**Problem requirements:** All pictures should be dropped, and only the lines from the top of the entries below through the line containing "This screenshot has height=727, width=839." repeated exactly, both ends included.

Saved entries

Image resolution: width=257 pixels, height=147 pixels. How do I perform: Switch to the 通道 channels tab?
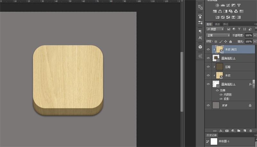coord(217,24)
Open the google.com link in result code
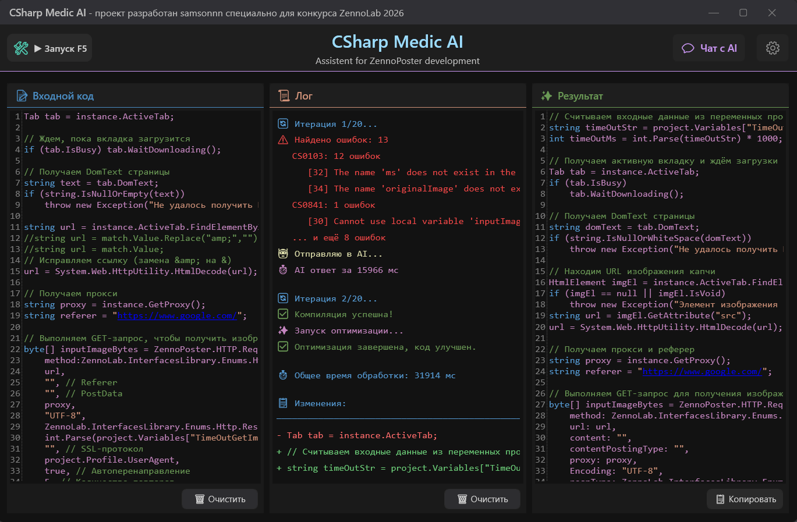The image size is (797, 522). [702, 371]
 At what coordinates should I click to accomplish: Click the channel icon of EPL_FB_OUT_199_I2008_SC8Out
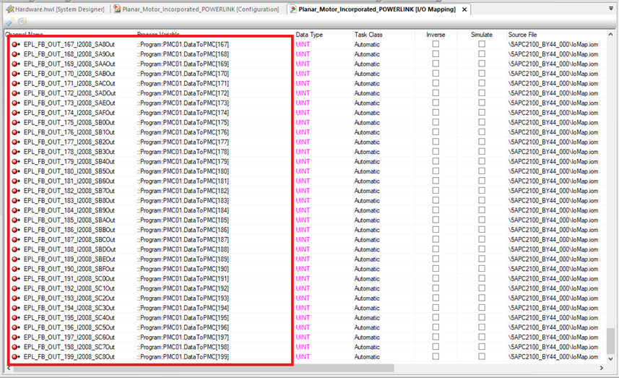tap(15, 357)
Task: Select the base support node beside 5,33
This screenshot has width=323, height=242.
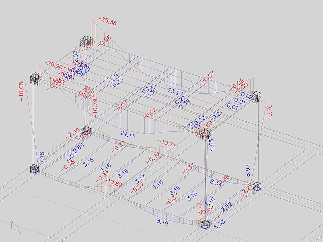Action: (205, 225)
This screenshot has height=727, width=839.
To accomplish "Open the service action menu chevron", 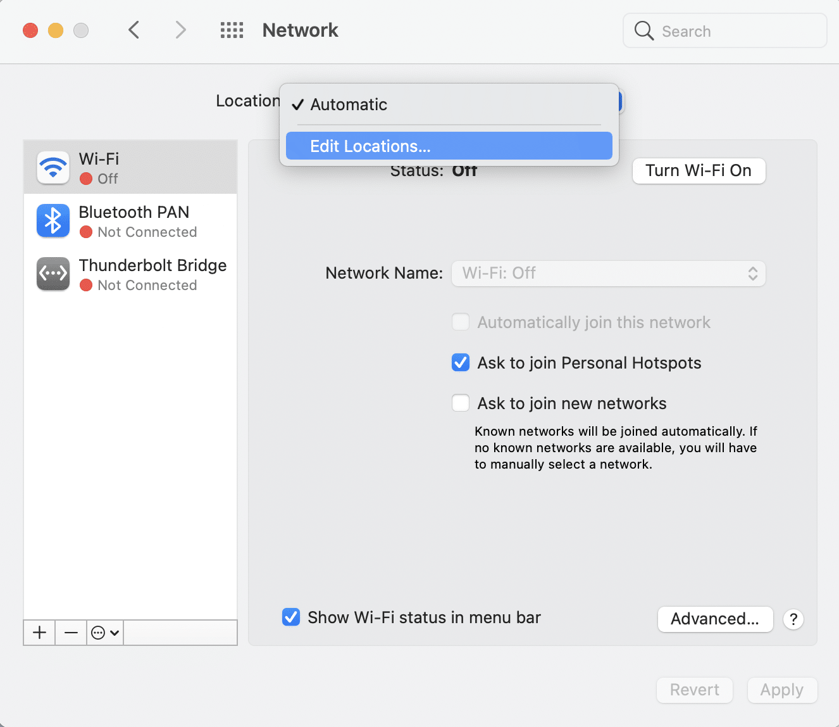I will pyautogui.click(x=104, y=632).
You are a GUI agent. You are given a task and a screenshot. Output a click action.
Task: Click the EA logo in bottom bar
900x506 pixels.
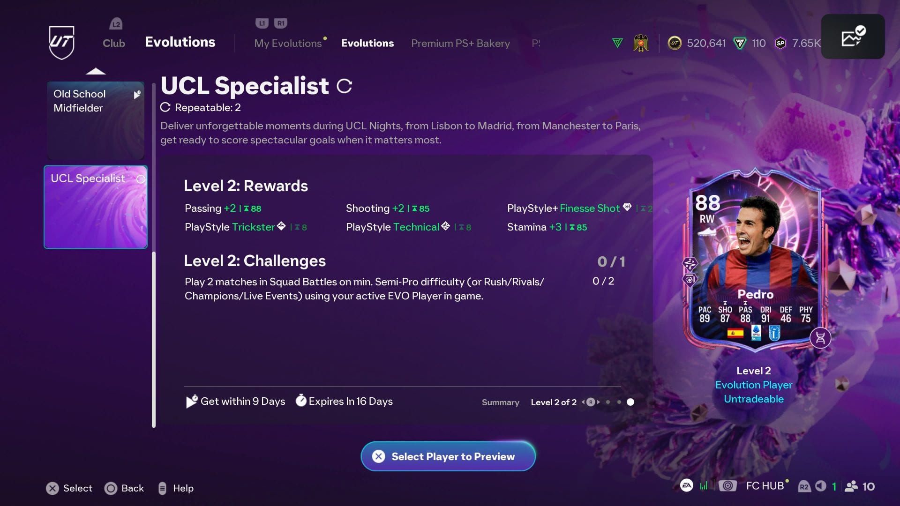click(687, 486)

**Reply:**
Image resolution: width=257 pixels, height=147 pixels. How do I perform: Switch to the 通道 channels tab?
coord(217,24)
Open the google.com link in result code
The image size is (797, 522). [702, 371]
 At what coordinates should I click to accomplish: Click the channel icon of EPL_FB_OUT_199_I2008_SC8Out
tap(15, 357)
Task: Select the base support node beside 5,33
This screenshot has width=323, height=242.
Action: (205, 225)
This screenshot has height=727, width=839.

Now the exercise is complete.